Perfil literario Fray Luis de León: un hombre de fe

SU VIDA. Fray Luis de León es uno de los escritores más importantes de la segunda fase del Renacimiento español junto con Francisco de Aldana, Alonso de Ercilla, Fernando de Herrera y san Juan de la Cruz. Fray Luis de León forma parte de la literatura ascética de la segunda mitad del siglo XVI.Esta literatura expresa el deseo del alma de alejarse de todo lo terrenal para poder alcanzar a Dios. Esta inspiración moralista mueve casi toda su obra. Estuvo en la cárceles de la Inquisición por traducir partes de la Biblia a la lengua vulgar, y al salir de la cárcel escribió la décima "Aquí la envidia y mentira / me tuvieron encerrado. / ¡Dichoso el humilde estado/ del sabio que se retira / de aqueste mundo malvado / y con pobre mesa y casa / en el campo deleitoso / con solo Dios se compasa / y a solas su vida pasa, / ni envidiado, ni envidioso!". También afirma una leyenda que empezó la primera clase con la frase: Dicebamus hesterna die..., es decir, Decíamos ayer.... Nervioso e insomne, dejó hermosos poemas a la noche estrellada, al efecto de la música en el espíritu y a la curiosidad intelectual, que en él se expresaba especialmente en un particular interés por la astronomía y la naturaleza. Murió cuando su orden estaba a punto de hacerle provincia. Se empezó a hacer el proceso para su beatificación, pero cuando se abrió el féretro, que está en la capilla de la Universidad de Salamanca, la tapadera estaba arañada por dentro...
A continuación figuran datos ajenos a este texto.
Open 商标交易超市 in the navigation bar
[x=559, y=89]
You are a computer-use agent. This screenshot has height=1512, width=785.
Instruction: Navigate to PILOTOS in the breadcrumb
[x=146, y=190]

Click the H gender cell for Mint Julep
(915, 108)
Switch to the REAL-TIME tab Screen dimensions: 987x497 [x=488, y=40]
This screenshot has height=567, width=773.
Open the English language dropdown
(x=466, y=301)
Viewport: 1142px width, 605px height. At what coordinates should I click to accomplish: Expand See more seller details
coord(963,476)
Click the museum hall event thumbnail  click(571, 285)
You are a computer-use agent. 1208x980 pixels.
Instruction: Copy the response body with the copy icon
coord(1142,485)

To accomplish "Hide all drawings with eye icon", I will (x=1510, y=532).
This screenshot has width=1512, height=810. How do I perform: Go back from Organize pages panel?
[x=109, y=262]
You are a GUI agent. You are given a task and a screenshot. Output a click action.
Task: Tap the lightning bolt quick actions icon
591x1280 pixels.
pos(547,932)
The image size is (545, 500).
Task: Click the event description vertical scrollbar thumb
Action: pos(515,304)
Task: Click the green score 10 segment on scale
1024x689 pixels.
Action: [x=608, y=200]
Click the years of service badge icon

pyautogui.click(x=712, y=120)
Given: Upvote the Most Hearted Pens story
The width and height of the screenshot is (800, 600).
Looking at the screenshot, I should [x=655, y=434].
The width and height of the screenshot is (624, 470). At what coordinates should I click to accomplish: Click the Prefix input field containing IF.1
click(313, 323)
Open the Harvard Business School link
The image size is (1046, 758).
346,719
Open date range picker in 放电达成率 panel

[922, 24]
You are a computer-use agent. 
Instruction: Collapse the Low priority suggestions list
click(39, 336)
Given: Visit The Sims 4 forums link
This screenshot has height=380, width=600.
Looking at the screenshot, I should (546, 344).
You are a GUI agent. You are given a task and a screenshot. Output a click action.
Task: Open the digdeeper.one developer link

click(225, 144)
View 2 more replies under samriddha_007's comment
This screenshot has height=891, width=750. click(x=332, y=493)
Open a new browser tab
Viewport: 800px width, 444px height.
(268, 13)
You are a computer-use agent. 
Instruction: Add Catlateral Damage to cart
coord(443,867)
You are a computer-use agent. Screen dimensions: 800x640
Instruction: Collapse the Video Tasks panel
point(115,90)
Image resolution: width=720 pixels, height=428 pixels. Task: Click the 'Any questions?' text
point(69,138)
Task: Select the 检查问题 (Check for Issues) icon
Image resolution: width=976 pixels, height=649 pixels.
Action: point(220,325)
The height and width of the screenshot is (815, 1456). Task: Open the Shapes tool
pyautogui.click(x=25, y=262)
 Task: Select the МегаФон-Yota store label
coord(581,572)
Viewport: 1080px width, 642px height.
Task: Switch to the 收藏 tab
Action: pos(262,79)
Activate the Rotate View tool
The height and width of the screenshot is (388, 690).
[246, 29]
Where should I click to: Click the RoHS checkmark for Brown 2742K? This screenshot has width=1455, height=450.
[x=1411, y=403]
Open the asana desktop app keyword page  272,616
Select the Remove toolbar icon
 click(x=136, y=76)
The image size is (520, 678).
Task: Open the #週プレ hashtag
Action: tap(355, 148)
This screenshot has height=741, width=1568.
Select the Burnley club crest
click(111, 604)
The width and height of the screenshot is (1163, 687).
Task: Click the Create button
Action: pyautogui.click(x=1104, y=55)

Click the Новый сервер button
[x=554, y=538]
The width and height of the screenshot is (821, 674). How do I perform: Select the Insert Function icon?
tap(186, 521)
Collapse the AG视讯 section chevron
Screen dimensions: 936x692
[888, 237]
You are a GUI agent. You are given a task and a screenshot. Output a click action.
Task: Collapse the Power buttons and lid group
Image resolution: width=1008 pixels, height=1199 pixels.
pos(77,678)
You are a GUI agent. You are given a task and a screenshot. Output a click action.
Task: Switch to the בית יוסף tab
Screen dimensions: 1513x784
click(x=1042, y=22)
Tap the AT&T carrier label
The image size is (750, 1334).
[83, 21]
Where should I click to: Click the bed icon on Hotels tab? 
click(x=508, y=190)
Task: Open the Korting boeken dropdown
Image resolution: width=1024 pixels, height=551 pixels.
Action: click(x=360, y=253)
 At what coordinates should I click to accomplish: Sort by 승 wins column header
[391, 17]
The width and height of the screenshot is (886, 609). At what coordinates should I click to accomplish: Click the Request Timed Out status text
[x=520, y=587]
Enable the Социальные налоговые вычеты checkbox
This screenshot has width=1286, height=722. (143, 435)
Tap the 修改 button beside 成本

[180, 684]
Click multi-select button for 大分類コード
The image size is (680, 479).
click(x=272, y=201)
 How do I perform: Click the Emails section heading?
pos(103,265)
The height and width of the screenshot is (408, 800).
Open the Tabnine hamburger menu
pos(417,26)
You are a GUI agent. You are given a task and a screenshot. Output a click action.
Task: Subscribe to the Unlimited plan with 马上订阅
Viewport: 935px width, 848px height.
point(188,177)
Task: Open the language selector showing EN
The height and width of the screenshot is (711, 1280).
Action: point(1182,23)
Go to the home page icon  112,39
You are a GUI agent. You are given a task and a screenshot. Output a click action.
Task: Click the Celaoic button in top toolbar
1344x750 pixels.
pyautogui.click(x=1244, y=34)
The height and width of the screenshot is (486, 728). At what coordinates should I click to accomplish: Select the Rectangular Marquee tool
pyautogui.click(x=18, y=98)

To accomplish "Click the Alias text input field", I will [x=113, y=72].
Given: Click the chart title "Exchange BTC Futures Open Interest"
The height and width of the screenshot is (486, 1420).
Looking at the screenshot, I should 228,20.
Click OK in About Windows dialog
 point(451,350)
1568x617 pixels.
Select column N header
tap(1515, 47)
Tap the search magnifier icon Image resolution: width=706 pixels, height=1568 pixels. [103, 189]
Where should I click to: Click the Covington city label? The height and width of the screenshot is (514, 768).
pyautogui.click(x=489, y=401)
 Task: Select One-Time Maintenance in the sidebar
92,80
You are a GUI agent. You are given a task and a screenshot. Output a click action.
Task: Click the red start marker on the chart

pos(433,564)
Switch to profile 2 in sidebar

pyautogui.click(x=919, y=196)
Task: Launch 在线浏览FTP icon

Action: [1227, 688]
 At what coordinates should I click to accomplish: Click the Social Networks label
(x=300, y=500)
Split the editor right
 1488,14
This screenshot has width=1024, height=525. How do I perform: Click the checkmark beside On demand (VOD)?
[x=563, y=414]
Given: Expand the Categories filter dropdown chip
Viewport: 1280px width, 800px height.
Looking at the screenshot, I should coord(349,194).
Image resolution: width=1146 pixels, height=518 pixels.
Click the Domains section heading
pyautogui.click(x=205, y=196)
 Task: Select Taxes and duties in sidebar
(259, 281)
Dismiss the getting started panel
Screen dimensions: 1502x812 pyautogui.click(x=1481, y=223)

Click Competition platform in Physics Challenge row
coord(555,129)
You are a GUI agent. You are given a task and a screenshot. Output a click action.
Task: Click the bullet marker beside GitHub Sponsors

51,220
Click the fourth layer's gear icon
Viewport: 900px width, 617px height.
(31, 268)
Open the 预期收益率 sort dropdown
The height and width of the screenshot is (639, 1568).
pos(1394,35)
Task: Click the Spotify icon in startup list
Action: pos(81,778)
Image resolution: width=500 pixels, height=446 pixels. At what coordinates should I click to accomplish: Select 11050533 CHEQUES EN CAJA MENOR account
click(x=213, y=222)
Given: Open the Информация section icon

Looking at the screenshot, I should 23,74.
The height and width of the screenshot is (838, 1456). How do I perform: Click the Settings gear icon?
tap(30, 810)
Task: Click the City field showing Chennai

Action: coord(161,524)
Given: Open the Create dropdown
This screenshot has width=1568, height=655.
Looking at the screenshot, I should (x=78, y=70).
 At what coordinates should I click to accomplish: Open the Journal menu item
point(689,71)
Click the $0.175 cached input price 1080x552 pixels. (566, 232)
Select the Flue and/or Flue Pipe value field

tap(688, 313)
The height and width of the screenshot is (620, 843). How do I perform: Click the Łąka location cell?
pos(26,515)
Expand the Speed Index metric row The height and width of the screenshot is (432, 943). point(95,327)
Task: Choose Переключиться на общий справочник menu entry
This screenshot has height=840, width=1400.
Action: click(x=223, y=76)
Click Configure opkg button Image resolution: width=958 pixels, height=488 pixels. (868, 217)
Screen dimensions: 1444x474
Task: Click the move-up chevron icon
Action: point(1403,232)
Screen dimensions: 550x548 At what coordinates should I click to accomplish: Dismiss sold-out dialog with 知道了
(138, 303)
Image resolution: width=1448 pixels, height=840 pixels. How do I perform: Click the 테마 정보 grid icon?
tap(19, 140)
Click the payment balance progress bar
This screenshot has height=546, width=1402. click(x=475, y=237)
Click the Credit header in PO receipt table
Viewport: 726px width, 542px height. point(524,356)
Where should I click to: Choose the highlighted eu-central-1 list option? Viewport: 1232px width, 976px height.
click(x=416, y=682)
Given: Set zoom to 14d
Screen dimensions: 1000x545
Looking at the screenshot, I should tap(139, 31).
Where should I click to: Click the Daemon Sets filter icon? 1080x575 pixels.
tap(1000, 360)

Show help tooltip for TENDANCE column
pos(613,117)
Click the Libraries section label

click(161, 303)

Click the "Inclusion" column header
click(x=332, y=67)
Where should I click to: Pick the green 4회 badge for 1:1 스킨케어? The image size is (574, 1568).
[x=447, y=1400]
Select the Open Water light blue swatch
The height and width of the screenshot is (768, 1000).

SU OBRA. Los temas preferidos de este autor son el deseo de la soledad y del retiro en la naturaleza (tópico del Beatus Ille), la búsqueda de paz espiritual y el deseo de armonía con el universo, pues era hombre batallador, apasionado y vehemente que deseaba la paz y la armonía antes que toda cosa. Sus composiciones poéticas desarrollan la lira como estrofa, pero prefería el endecasílabo para las traducciones de poetas latinos y griegos, que por lo general realizaba en tercetos encadenados o en octava real.Su estilo es aparentemente sencillo; aunque no abundan las imágenes brillantes ni los adornos, su sintaxis, constreñida por la exigente forma de la lira, recurre frecuentemente al encabalgamiento abrupto, expresando con ello su carácter atormentado. Por otra parte, su vehemencia se expresa a través de las numerosas expresiones admirativas e interjecciones que pespuntean sus versos. Tanto en su prosa como en su verso recurre muy habitualmente a las parejas de palabras unidas por una conjunción o una coma, es decir, a las geminaciones. Utiliza un repertorio simbólico tomado de la poesía clásica latina y hebrea, y en él se sintetizan tres tradiciones culturales distintas: la poesía grecolatina clásica, la literatura bíblica y la poesía italianizante y cristiana del Renacimiento.Como prosista, comenzó a redactar en 1572 De los nombres de Cristo, obra que no terminaría hasta 1585. En ella se muestra la elaboración última y definitiva de los temas e ideas que esbozó en sus poesías en forma de diálogo ciceroniano, donde se comentan las diversas interpretaciones de los nombres que se dan a Cristo en la Biblia. Como traductor, tradujo del hebreo el Libro de Job y el Cantar de los cantares, del latín las Bucólicas de Virgilio y algunos fragmentos de poetas trágicos griegos e italianos como Pietro Bembo y Petrarca.